Efficient Interactive LLM Serving with Proxy Model-based Sequence Length Prediction
Qiu, Haoran, Mao, Weichao, Patke, Archit, Cui, Shengkun, Jha, Saurabh, Wang, Chen, Franke, Hubertus, Kalbarczyk, Zbigniew T., Başar, Tamer, Iyer, Ravishankar K.
Large language models (LLMs) have been driving a new wave of interactive AI applications across numerous domains. However, efficiently serving LLM inference requests is challenging due to their unpredictable execution times originating from the autoregressive nature of generative models.
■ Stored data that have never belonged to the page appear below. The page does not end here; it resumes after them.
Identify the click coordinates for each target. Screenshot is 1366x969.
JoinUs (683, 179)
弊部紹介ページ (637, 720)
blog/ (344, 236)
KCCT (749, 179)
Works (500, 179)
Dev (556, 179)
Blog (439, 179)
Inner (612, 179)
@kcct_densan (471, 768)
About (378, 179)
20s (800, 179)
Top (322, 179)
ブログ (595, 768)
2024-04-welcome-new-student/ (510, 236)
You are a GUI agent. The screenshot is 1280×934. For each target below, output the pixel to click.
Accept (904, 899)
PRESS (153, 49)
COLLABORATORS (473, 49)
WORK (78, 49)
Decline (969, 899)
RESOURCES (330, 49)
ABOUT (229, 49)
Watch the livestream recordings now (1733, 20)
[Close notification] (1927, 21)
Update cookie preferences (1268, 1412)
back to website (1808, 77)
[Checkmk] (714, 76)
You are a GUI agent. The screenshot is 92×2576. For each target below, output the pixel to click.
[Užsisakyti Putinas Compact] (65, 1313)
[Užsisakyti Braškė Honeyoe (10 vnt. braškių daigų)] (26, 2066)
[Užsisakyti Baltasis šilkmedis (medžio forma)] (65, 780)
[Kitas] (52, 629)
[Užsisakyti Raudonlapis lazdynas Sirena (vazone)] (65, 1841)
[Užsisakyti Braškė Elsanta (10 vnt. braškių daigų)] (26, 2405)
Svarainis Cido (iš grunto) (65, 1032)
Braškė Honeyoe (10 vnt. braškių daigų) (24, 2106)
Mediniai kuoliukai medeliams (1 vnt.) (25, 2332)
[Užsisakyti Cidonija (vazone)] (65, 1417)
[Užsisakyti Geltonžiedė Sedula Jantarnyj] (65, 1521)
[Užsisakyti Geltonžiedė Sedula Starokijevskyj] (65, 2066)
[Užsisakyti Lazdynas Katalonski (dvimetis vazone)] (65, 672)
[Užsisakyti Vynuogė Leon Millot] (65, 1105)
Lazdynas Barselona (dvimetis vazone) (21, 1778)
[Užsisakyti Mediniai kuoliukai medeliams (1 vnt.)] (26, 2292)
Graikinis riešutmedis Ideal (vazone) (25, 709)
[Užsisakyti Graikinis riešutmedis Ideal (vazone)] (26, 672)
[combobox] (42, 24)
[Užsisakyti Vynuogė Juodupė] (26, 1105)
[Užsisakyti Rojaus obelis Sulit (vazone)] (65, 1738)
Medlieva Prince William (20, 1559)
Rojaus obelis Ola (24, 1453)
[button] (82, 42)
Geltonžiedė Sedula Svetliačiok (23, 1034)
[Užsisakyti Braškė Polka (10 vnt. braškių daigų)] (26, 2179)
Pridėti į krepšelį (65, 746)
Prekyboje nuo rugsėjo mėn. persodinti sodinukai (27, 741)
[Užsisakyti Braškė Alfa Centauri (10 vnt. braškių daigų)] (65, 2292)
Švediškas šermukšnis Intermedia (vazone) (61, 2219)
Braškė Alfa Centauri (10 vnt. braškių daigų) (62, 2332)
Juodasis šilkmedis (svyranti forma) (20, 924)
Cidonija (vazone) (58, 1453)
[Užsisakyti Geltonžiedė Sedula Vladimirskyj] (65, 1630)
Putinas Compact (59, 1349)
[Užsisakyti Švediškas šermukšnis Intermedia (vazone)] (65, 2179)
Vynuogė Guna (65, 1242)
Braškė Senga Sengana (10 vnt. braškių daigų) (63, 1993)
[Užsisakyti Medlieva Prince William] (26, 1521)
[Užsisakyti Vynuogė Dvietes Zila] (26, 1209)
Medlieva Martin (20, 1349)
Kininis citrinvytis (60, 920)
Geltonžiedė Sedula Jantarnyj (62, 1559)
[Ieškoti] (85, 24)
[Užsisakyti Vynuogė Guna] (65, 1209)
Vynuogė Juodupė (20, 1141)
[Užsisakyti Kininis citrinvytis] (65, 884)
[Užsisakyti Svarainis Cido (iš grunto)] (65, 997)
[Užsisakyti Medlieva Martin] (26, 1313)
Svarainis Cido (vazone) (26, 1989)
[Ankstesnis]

Existing LLM serving systems exploit first-come-first-serve (FCFS) scheduling, suffering from head-of-line blocking issues. To address the non-deterministic nature of LLMs and enable efficient interactive LLM serving, we present a speculative shortest-job-first (SSJF) scheduler that uses a light proxy model to predict LLM output sequence lengths. Our open-source SSJF implementation does not require changes to memory management or batching strategies. Evaluations on real-world datasets and production workload traces show that SSJF reduces average job completion times by 30.5-39.6% and increases throughput by 2.2-3.6x compared to FCFS schedulers, across no batching, dynamic batching, and continuous batching settings.